English 448: 19th-Century American 
Pop Novels And Social Intolerance


 

 

Professor Robert Dunne
318 Willard Hall
832-2756
dunne@ccsu.edu


 

Required Texts:
Thomas Dixon, The Clansman (1905)
Fanny Fern, Ruth Hall (1855)
Hannah Webster Foster, The Coquette (1797)
Frances Harper, Iola Leroy (1892)
John Hay, The Bread-Winners (1884)
Henry Keenan, The Money-Makers (1884)
Maria Monk, Awful Disclosures by Maria Monk of the Hotel Dieu Nunnery of Montreal (1836)
Hugh Quigley, The Cross and the Shamrock (1853)
Mary A. Sadlier, Confessions of an Apostate (1864)

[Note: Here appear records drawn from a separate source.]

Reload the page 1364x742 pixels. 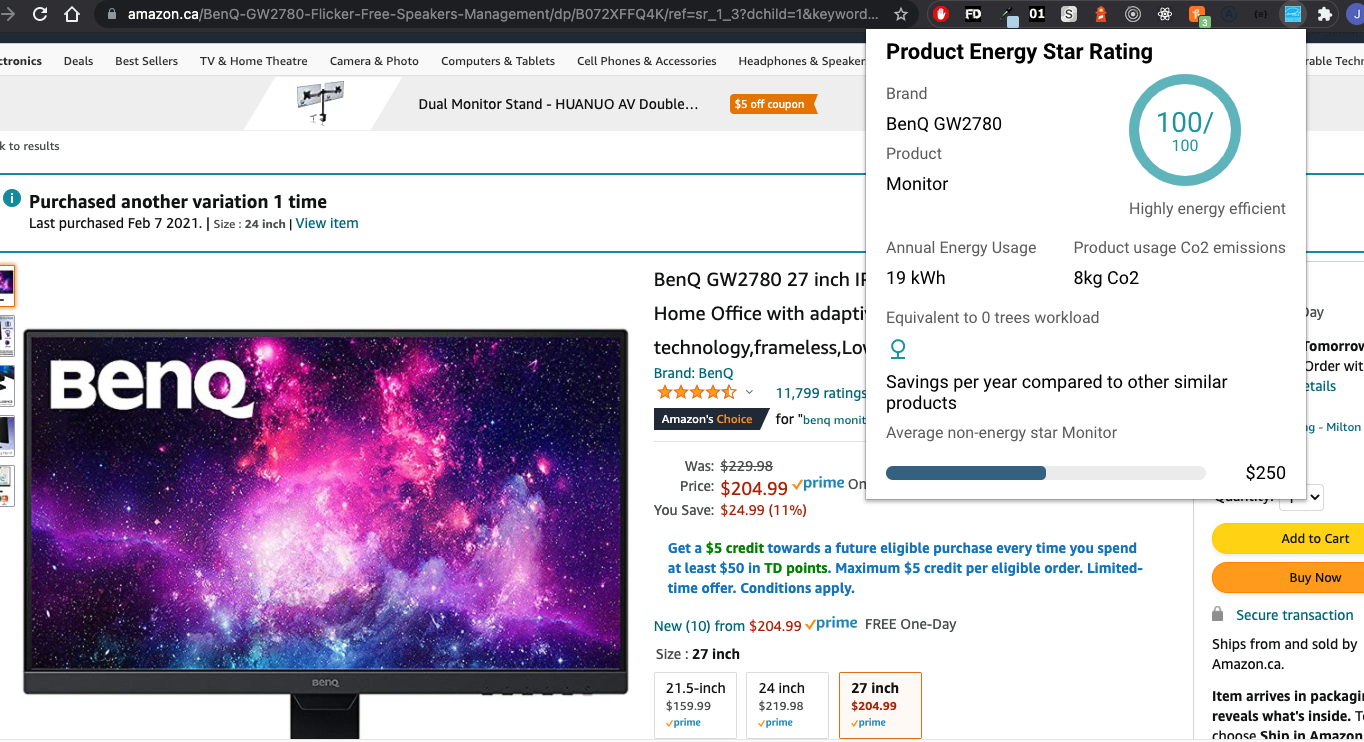click(x=40, y=14)
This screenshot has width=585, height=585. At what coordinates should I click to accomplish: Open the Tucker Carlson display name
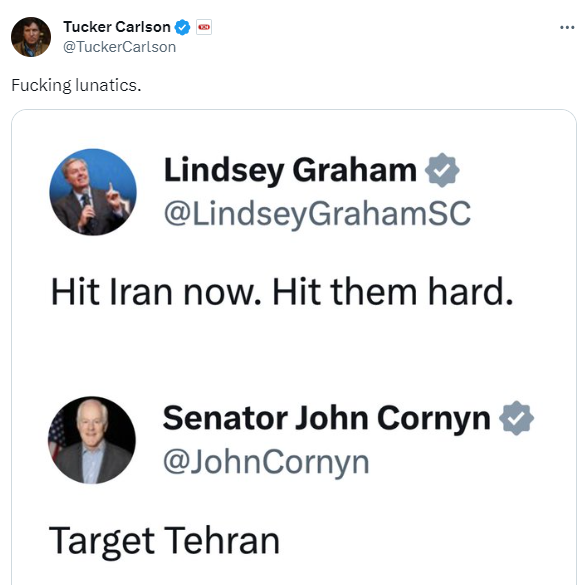(117, 27)

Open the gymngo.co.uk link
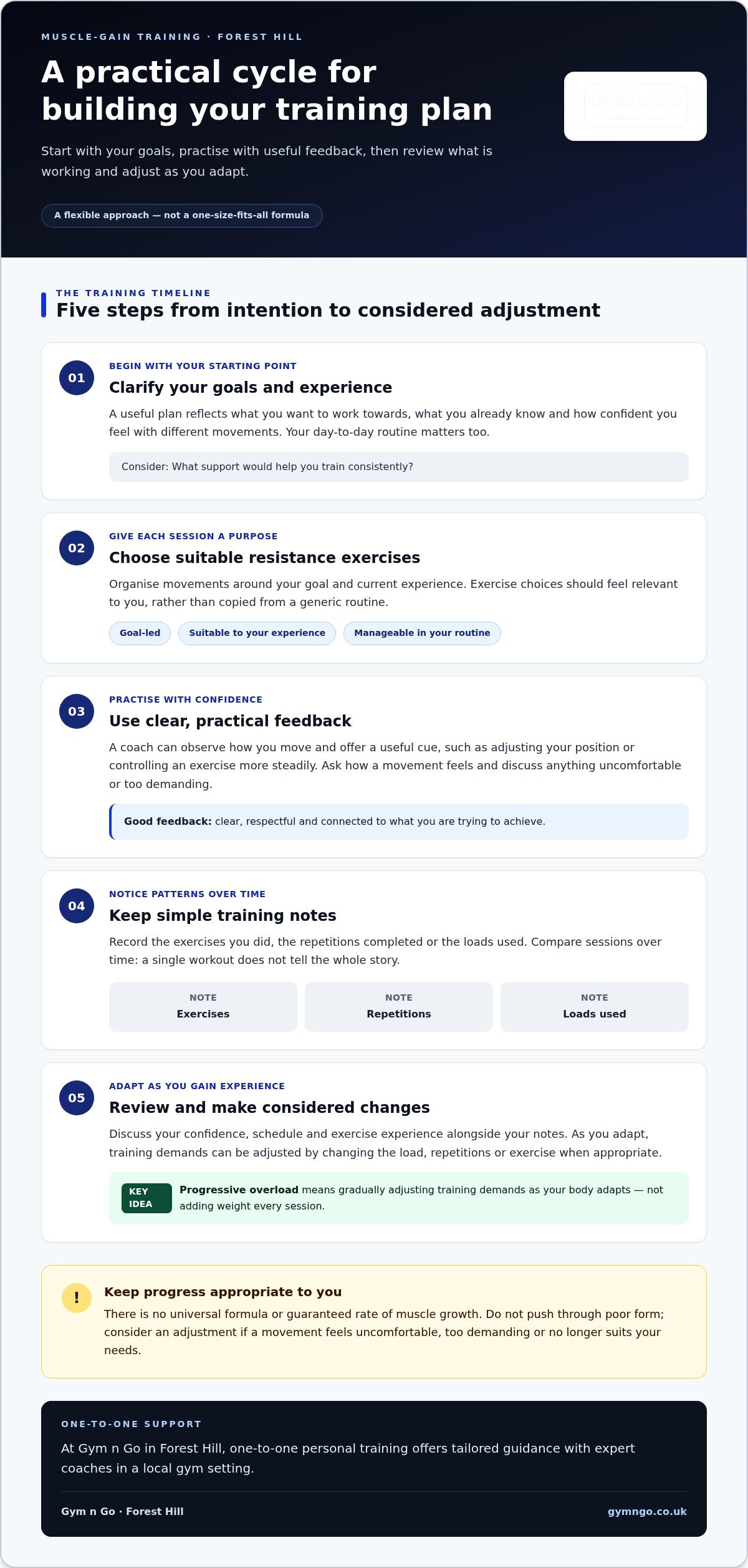click(x=647, y=1511)

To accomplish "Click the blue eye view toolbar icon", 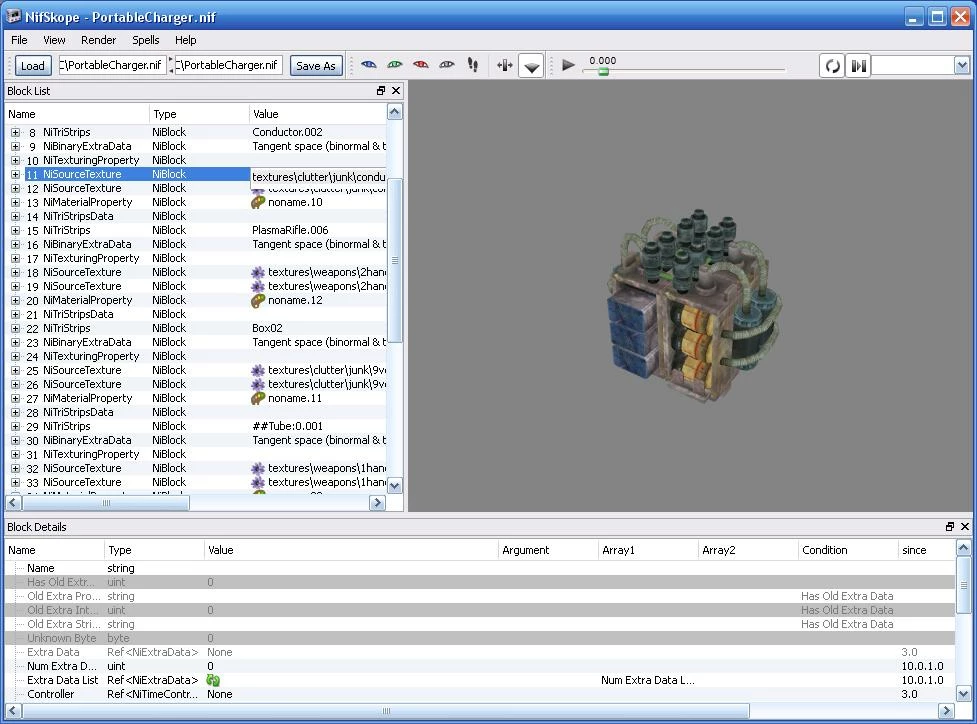I will coord(369,65).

Excerpts from (all on Reserve):
Gordon Allport, The Nature of Prejudice (1954)
Nina Baym, Novels, Readers, and Reviewers: Responses to Fiction in Antebellum America (1984)
Baym, Woman's Fiction: A Guide to Novels By and About Women in America, 1820-1870 (1978)
Ray Allen Billington, The Protestant Crusade, 1800-1860 (1938)
Susan Coultrap-McQuin, Doing Literary Business: American Women Writers in the Nineteenth Century (1990)
Cathy N. Davidson, Revolution and the Word: The Rise of the Novel in America (1986)
W.E.B. DuBois, Souls of Black Folk (1902); Black Reconstruction (1935)
George Frederickson, The Black Image in the White Mind: The Debate on  Afro-American Character and Destiny, 1817-1914 (1971)
Michael Gilmore, American Romanticism and the Marketplace (1985)
Walter Fuller Taylor, The Economic Novel in America (1942)
Jane Tompkins, Sensational Designs (1986)
Alan Trachtenberg, The Incorporation of America: Culture & Society in the Gilded Age (1982)
Forrest Wood, Black Scare: The Racist Response to Emancipation and Reconstruction (1970)
 

COURSE OBJECTIVES
 

America has been in large part the answer to the problem of what happens when unlimited human energy meets illimitable natural resources, especially under historical and political conditions which permit of unprecedented individual freedom of action.
    —James Truslow Adams, The American: The Making of a New Man (1943)
This statement characterizes the general perspective of American history taught to generations of Americans.  But the United States was never so rosy a place as James Truslow Adams depicted, and racial, gender, ethnic, and class conflicts did not suddenly gain widespread public attention in the turbulence of the 1960s.  On the contrary, many of these conflicts blossomed in the nineteenth century; in fact, antagonism against specific groups consigned to society's margins was so prevalent in the 1800s that it flourished in novels that were actually best sellers in their day.  For instance, while Melville's Moby-Dick was quickly fading into obscurity almost as soon as it was published in 1851, Maria Monk's anti-Catholic Awful Disclosures was enjoying its twentieth printing.
 The literary works of the nineteenth century that are now enshrined in the American canon often had a brief shelf-life when they were first published.  Most of the novels we will be studying, however, were popular--and some, critical--successes when published.  The purpose of this course is not to appreciate the "great" works of nineteenth-century American literature, but to examine why some novels openly intolerant of groups on society's margins were so popular with mainstream society.  In addition, we will also examine novels written by members of representative marginalized groups.
 Today we might consider the mainstream and the marginalized novels listed in the syllabus to be racist and sexist or otherwise insensitive, but, mindful of our own contemporary responses, we must situate these works in their historical and cultural context in order to understand why they were so embraced by their respective (sub)cultures; then, perhaps, we may better understand why they were so influential and determine, too, whether traces of these cultural conflicts remain with us at the end of the twentieth century.
 In our examinations of nineteenth-century novels on Catholics, African Americans, women, and labor movements, we will explore some of the causes behind their success, analyze how popular novels defined for the mainstream public what it meant to be both American and un-American, and examine the strategies behind the responses in fiction by these marginalized groups.  With the help of several critical supplemental readings, we will better grasp the historical and political context of the novels, as well as remain inquisitively aware throughout our readings and discussions that these novels were read by more people when published than any nineteenth-century works now enshrined in the American literary canon.
 

Assignments:
There will be three 5-page papers, in which you will discuss specific, focused issues in the primary texts and/or supplemental readings of your own choosing.  In addition, there will be a research paper (15 pages), in which you will discuss at least one outside work from the 1800s or early 1900s that treats a marginalized group (preferably) not discussed in class (such as Native Americans, Jews, Asians, other European immigrants).  Finally, there will be a brief (5-10 minute) presentation of your research paper during the last class.